A domestic worker speaking
A domestic worker sharing her experience with using digital platforms during the Data Mtaani exercise. Photo: Pollicy


Trust is also an issue on the other side. Some employers feel uneasy hiring someone they only met online – especially for work in private homes. This can lead to increased surveillance – including digital surveillance – of domestic workers, in turn further fuelling the dynamics of mistrust.

Mistrust between employers and employees is not unique to digital platforms, but it appears to be amplified in the “platformized” economy. What does this mean for the nature of work and the well-being of workers? This is one of the questions the UPDATE team is still grappling with.

A gendered reality?

While digital work affects everyone, it does not affect everyone equally. Women often face added challenges. They usually have less time to look for work on platforms, as they are disproportionately burdened with care and domestic duties within the household.

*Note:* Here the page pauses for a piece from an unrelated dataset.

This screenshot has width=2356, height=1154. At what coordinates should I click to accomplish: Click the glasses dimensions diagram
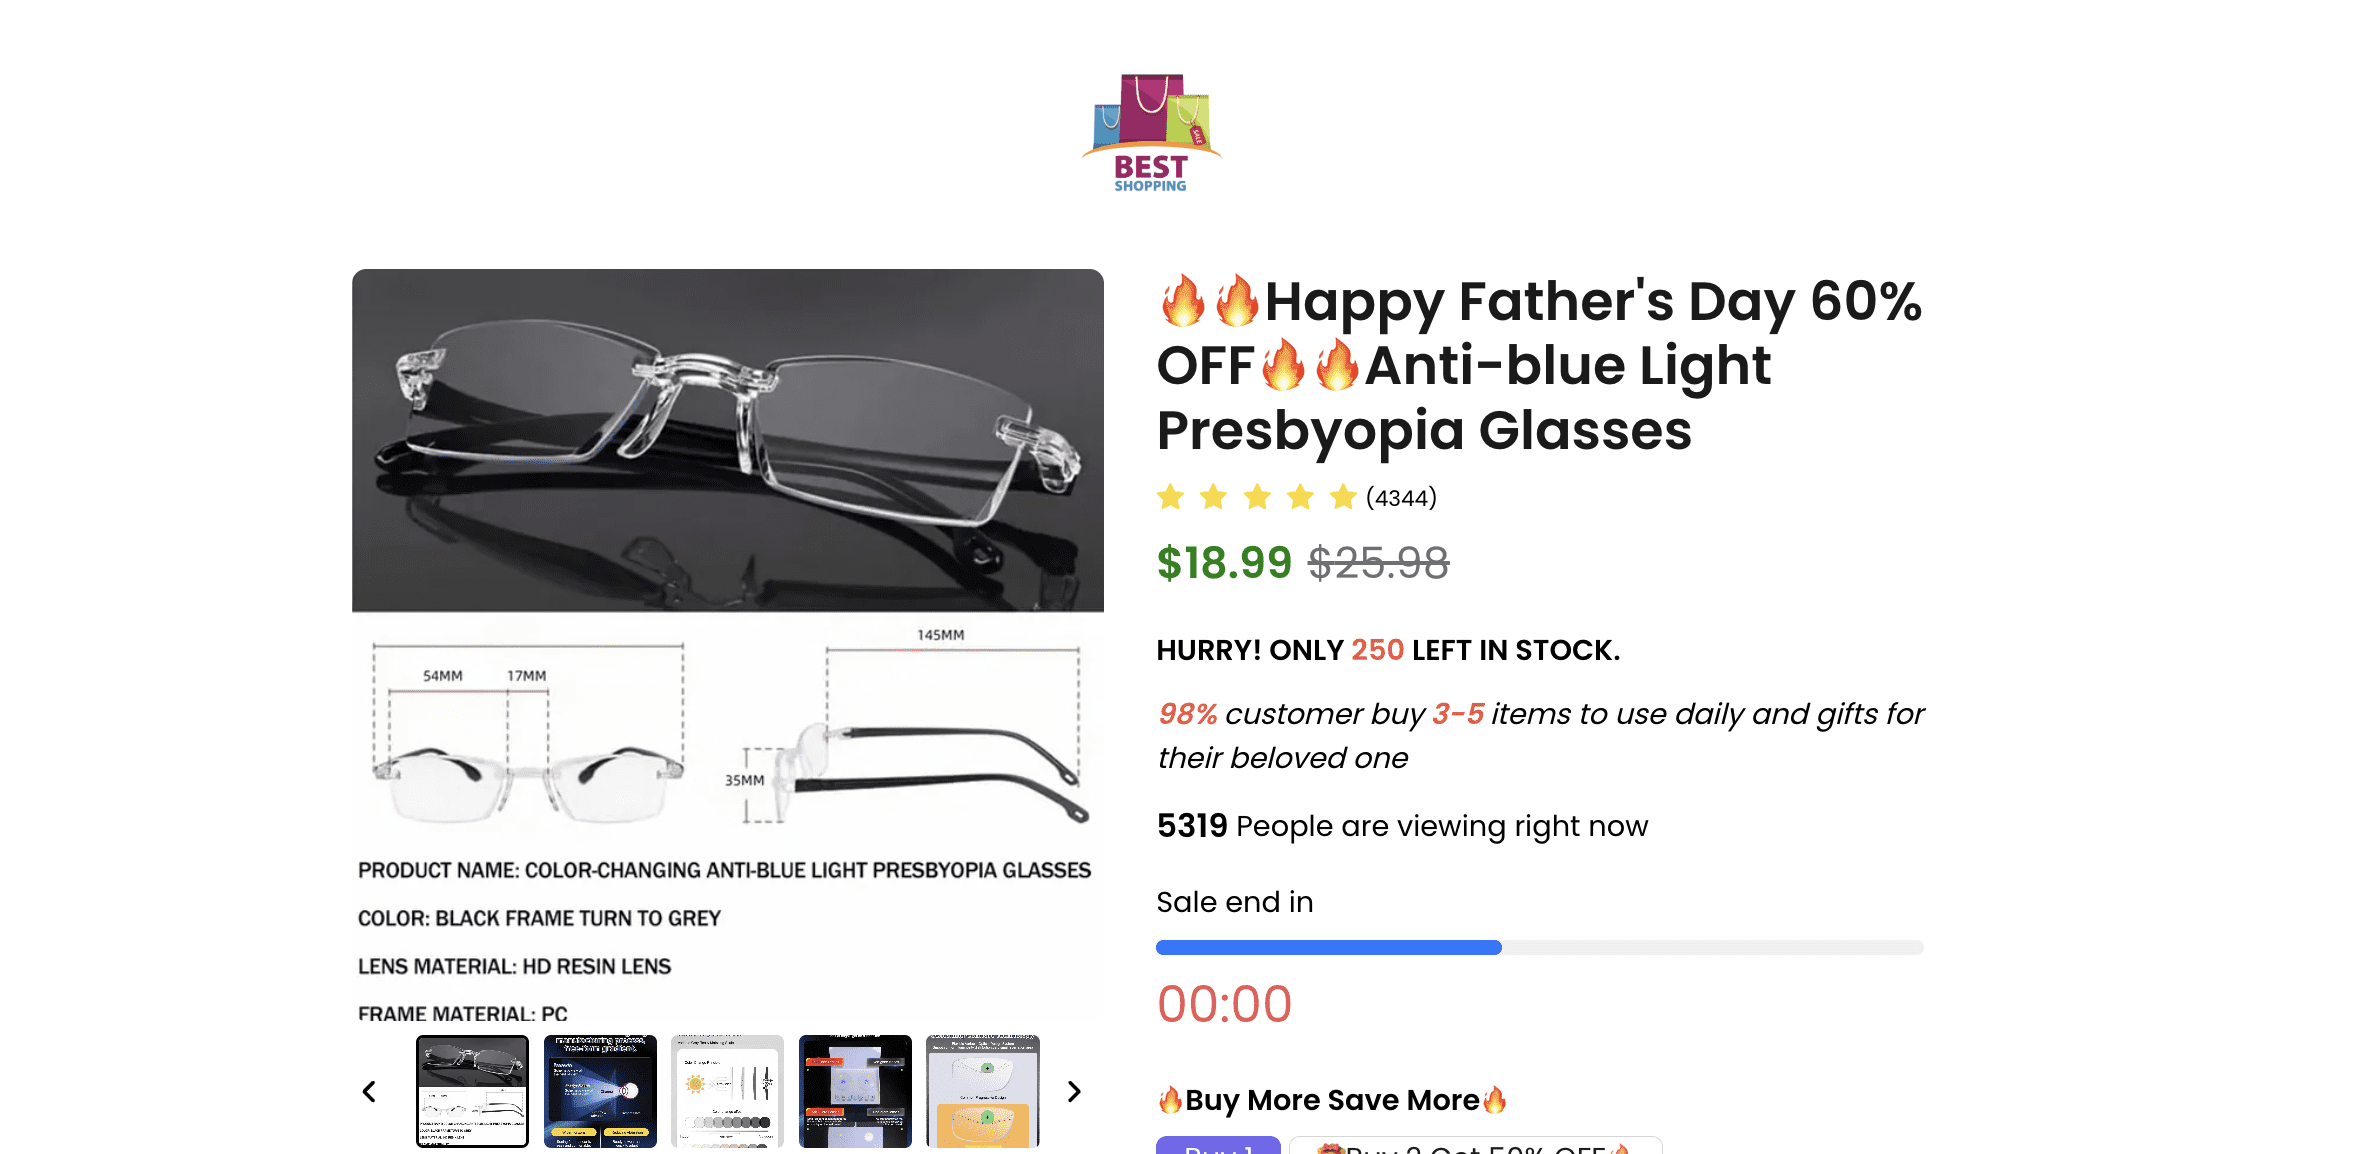pyautogui.click(x=727, y=735)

Women also face certain unique challenges: They are more exposed to hate speech and threats and are sometimes targeted with sexualized messages on digital platforms. Their vulnerability is also apparent in technology-facilitated gender-based violence – such as the case of a domestic worker who showed up for a cleaning job arranged via a digital platform only to find that the client expected sexual favours from her.  

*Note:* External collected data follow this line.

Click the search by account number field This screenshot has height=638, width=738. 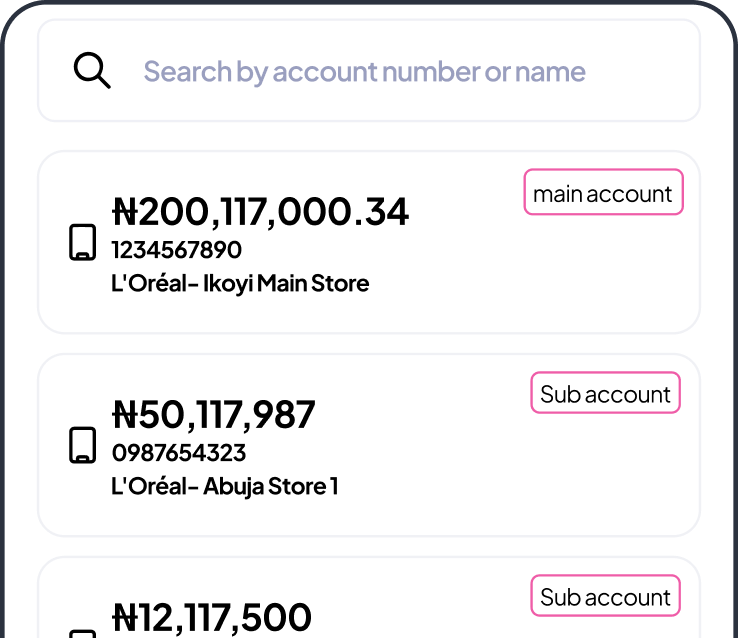[x=368, y=71]
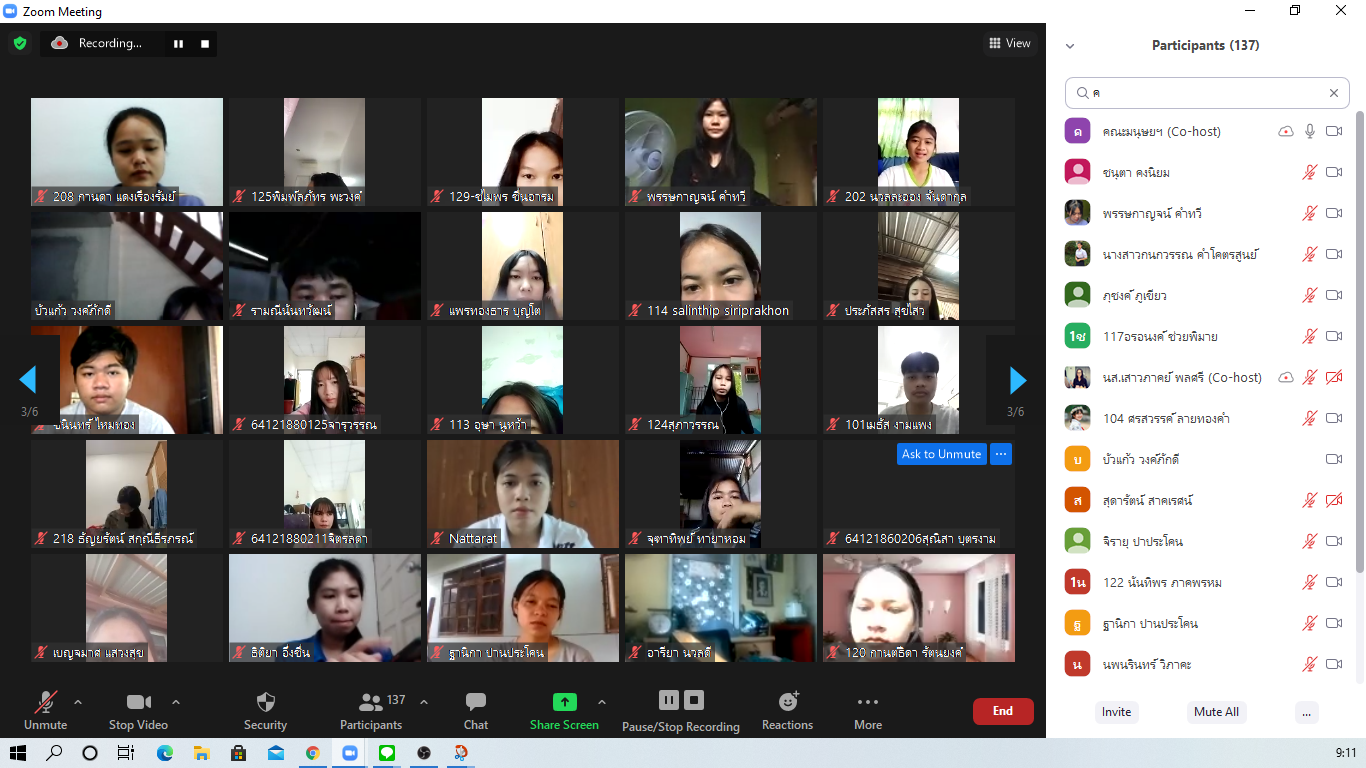Stop Video with the camera button
The image size is (1366, 768).
[139, 711]
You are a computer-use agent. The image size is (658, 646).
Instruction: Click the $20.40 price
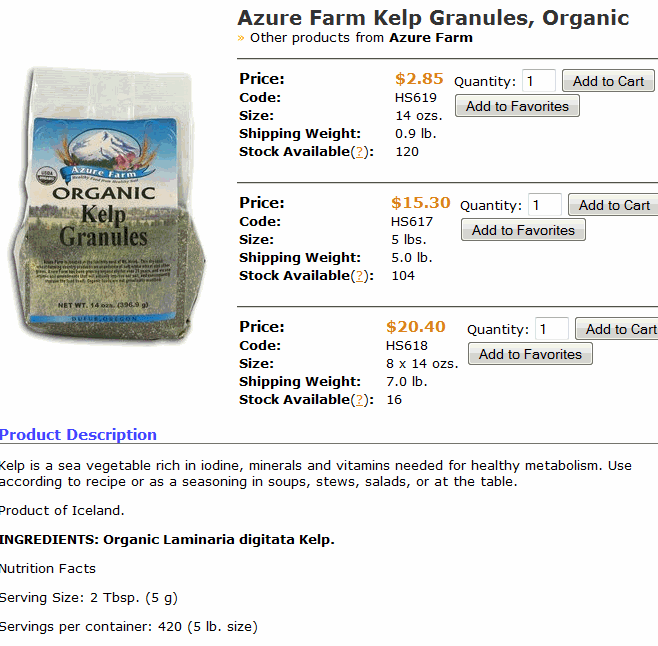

Platforms are trying to respond to some of these gendered challenges – in particular technology-facilitated gender-based violence – but their responses barely scratch the surface.

Finding solutions

The question arises: How can these new challenges created by digital platforms be effectively addressed in Kenya and beyond?

In Kenya, workers’ associations – such as the Domestic Professionals Associations of Kenya– have been working towards generating greater recognition of domestic workers and the challenges they face, including in digital contexts. Workers themselves have resorted to the use of social media – in particular WhatsApp groups – to warn each other of fake ads, provide emotional support, and share learning resources.

At the international level, the International Labour Organization has been working on developing new standards for decent labour that better reflect the new digitalalized reality.

These responses show that while digitalization brings risks, it also creates space for new forms of solidarity and collective action, bringing together new technologies with better regulatory frameworks and changes in society and people’s awareness.

Our aim is to contribute to solutions by revealing some of the challenges and highlighting ways of addressing them in Kenya. Stay tuned!

* This article was informed by the collective work and conversations within the UPDATE team, as well as interviews with UPDATE team members.

the update project

The project is supported by the Solution-oriented Research for Development (SOR4D) programme, a joint funding instrument between the Swiss National Science Foundation (SNSF) and the Swiss Agency for Development and Cooperation (SDC). Among other goals, the project seeks to provide evidence-based scenarios for how enhanced connectivity and digital work can be reimagined in a more feminist way. The project brings together researchers and practitioners from the Centre for Development and Environment (CDE) at the University of Bern, the Gender Centre at the Geneva Graduate Institute (IHEID), the University of Nairobi, and Pollicy – a feminist technology collective based in Uganda and working across East Africa.